> **DATA**
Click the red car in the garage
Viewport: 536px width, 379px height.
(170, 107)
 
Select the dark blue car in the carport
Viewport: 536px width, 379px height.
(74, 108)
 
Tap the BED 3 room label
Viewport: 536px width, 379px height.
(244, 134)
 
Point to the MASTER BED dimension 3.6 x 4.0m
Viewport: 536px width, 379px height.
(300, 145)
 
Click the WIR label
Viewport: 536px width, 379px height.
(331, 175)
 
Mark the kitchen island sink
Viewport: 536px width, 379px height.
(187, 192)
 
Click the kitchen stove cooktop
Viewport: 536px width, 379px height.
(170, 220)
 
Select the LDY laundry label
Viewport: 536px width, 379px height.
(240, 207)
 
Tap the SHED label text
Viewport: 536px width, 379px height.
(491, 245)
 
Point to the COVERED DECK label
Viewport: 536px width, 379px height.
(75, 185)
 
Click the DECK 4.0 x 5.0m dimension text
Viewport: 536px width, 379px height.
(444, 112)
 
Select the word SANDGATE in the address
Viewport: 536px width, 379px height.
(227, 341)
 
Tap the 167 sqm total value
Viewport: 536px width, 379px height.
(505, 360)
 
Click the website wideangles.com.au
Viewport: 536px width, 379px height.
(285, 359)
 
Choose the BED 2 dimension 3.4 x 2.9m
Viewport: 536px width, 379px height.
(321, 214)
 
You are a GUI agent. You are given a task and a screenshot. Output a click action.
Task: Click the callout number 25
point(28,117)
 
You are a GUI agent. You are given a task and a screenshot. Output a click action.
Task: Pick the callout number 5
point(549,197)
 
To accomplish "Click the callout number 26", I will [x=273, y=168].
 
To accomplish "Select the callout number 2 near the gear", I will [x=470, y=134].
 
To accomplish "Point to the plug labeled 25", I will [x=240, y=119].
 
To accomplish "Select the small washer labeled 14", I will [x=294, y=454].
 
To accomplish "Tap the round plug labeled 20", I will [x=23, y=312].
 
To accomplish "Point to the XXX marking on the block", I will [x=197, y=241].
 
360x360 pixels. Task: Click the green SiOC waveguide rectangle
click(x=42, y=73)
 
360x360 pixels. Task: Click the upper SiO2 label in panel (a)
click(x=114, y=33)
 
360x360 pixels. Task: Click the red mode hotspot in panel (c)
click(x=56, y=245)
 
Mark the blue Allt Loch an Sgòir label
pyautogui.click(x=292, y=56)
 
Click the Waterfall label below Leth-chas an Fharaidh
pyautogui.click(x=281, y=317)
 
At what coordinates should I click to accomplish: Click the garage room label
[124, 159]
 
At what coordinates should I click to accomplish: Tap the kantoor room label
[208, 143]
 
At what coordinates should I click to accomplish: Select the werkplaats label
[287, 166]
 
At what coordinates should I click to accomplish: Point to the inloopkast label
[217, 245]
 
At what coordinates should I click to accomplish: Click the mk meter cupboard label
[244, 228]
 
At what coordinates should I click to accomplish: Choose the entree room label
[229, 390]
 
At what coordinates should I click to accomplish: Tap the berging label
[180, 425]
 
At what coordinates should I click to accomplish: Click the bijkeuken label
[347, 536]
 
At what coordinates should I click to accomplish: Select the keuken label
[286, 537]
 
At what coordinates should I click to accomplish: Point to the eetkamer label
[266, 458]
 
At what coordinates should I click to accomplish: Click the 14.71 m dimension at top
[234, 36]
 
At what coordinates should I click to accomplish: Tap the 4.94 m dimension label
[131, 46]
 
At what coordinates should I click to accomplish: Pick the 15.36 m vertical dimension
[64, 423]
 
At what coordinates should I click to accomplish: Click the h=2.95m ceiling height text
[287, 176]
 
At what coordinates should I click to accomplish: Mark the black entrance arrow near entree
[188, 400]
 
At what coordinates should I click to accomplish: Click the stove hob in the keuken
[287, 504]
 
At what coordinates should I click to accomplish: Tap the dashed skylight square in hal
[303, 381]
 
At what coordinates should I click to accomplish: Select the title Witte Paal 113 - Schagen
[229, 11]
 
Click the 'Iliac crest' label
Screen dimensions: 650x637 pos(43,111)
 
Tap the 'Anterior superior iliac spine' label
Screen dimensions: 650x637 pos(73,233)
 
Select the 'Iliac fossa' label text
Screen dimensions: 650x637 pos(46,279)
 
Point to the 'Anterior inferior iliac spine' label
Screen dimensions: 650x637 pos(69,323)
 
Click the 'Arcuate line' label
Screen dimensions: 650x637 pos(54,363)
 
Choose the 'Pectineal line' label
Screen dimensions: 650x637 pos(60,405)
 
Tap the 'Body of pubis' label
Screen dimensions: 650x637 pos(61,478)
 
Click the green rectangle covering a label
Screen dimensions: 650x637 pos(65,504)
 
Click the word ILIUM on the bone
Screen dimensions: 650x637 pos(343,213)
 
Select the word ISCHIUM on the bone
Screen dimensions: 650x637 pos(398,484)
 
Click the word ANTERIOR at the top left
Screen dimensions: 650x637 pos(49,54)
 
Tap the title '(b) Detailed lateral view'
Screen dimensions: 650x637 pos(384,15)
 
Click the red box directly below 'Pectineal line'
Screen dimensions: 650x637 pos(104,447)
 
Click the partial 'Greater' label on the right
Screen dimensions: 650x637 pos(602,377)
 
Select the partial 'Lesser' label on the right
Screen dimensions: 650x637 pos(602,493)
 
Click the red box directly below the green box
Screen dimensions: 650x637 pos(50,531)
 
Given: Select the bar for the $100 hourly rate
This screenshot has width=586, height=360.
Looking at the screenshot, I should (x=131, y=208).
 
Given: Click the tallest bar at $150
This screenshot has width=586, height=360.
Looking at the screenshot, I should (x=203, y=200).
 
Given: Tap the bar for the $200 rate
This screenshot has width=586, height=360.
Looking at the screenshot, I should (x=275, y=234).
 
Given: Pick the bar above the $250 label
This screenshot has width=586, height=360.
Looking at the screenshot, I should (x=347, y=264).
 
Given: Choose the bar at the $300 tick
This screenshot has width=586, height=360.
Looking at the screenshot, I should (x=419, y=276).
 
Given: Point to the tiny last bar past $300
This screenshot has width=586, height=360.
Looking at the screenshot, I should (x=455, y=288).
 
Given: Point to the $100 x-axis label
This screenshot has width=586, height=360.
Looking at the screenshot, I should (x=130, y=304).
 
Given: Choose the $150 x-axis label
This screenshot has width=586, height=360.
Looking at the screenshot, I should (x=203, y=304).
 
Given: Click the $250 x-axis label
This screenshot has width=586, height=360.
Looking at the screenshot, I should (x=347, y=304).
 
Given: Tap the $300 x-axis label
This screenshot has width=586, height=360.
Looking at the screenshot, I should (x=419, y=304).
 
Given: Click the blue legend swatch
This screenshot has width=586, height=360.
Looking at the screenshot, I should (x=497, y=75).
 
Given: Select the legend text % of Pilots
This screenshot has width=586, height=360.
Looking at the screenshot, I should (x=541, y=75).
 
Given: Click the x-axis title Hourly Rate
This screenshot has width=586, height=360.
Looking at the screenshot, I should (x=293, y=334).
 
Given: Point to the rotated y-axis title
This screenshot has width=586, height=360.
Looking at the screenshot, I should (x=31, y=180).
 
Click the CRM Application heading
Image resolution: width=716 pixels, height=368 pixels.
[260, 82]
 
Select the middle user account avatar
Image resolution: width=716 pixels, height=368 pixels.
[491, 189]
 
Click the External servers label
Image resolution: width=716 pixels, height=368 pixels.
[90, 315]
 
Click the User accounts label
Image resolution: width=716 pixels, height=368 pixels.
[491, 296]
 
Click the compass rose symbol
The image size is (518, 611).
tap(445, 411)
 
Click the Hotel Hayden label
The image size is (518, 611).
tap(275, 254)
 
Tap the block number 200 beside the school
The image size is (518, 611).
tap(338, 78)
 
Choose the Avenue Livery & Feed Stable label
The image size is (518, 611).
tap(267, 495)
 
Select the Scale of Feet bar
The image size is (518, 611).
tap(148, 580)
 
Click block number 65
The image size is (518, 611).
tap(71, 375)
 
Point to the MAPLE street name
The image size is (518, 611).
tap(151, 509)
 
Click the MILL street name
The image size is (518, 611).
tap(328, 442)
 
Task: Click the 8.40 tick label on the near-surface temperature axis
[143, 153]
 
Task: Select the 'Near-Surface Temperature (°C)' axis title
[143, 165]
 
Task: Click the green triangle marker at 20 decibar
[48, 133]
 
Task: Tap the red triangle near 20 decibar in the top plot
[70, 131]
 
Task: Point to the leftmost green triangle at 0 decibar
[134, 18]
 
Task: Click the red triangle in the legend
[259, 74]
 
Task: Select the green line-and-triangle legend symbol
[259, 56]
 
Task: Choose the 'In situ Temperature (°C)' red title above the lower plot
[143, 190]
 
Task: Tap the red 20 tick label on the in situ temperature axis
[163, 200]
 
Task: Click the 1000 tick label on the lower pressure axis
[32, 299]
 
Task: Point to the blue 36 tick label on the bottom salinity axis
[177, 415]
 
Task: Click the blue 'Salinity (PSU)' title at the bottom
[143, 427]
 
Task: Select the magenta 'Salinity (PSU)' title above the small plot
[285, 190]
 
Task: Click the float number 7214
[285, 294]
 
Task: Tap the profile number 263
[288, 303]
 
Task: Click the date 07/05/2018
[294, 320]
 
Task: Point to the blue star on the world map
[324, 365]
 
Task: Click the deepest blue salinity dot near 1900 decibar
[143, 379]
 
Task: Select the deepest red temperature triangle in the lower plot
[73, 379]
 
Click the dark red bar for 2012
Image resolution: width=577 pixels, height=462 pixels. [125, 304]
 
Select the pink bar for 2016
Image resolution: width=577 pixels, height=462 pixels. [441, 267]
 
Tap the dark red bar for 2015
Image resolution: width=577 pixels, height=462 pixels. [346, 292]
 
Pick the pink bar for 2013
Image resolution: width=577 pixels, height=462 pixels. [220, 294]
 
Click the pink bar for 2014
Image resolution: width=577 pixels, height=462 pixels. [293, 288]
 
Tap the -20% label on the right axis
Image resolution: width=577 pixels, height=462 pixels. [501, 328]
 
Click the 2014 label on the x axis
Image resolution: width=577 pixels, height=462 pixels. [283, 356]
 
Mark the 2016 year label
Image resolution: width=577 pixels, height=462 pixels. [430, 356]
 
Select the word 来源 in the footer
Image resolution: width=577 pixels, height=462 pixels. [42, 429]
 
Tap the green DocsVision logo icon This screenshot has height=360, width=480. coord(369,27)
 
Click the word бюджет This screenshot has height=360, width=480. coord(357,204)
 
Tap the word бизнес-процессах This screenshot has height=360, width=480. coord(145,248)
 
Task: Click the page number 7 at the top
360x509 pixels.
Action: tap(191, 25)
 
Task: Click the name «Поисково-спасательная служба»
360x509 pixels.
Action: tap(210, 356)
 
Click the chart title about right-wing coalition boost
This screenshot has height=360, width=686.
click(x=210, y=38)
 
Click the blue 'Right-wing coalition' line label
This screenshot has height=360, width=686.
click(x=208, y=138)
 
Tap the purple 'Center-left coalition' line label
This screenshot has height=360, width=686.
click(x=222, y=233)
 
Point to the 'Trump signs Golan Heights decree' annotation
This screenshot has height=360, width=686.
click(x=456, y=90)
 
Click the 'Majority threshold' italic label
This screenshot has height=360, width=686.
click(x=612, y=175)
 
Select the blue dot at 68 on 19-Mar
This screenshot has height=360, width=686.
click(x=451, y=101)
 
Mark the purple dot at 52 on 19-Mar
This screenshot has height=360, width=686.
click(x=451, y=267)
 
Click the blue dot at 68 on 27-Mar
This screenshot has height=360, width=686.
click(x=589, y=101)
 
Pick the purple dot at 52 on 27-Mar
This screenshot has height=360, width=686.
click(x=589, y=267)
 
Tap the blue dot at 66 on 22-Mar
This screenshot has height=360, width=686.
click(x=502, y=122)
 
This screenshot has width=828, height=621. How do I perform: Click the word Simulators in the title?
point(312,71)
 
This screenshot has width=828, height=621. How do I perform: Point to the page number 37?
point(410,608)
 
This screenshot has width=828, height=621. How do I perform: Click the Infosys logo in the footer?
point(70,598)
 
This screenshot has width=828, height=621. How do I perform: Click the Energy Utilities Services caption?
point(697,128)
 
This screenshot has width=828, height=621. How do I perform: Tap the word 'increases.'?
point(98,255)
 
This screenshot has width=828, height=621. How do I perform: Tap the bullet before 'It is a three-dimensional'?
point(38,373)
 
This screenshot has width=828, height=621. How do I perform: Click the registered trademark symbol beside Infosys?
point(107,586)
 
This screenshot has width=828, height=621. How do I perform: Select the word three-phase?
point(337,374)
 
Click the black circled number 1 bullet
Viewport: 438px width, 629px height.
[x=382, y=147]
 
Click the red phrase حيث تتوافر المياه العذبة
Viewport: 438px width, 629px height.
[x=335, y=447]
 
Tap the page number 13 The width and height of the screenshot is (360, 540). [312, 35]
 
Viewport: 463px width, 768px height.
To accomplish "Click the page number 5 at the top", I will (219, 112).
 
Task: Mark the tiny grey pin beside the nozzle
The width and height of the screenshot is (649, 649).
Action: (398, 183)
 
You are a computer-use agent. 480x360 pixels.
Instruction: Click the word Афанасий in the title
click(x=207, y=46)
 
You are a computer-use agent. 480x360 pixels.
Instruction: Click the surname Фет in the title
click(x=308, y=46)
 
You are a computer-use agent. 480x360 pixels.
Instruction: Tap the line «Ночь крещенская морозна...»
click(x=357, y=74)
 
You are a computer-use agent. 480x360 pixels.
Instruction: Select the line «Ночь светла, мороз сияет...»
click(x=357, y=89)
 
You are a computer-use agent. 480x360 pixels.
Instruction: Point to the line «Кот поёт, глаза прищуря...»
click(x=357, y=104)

> **YOUR INSTRUCTIONS**
Rewrite the stretch of the listing from the line containing "the word three-phase?" through the line containing "click(x=357, y=89)", swapping "Instruction" for "Command" everywhere in it and keeping everything else the same.

> **EXERCISE SOLUTION**
This screenshot has width=828, height=621. How do I perform: Select the word three-phase?
point(337,374)
 
Click the black circled number 1 bullet
Viewport: 438px width, 629px height.
[x=382, y=147]
 
Click the red phrase حيث تتوافر المياه العذبة
Viewport: 438px width, 629px height.
[x=335, y=447]
 
Tap the page number 13 The width and height of the screenshot is (360, 540). [312, 35]
 
Viewport: 463px width, 768px height.
To accomplish "Click the page number 5 at the top", I will (219, 112).
 
Task: Mark the tiny grey pin beside the nozzle
The width and height of the screenshot is (649, 649).
Action: (398, 183)
 
You are a computer-use agent. 480x360 pixels.
Command: Click the word Афанасий in the title
click(x=207, y=46)
 
You are a computer-use agent. 480x360 pixels.
Command: Click the surname Фет in the title
click(x=308, y=46)
 
You are a computer-use agent. 480x360 pixels.
Command: Tap the line «Ночь крещенская морозна...»
click(x=357, y=74)
 
You are a computer-use agent. 480x360 pixels.
Command: Select the line «Ночь светла, мороз сияет...»
click(x=357, y=89)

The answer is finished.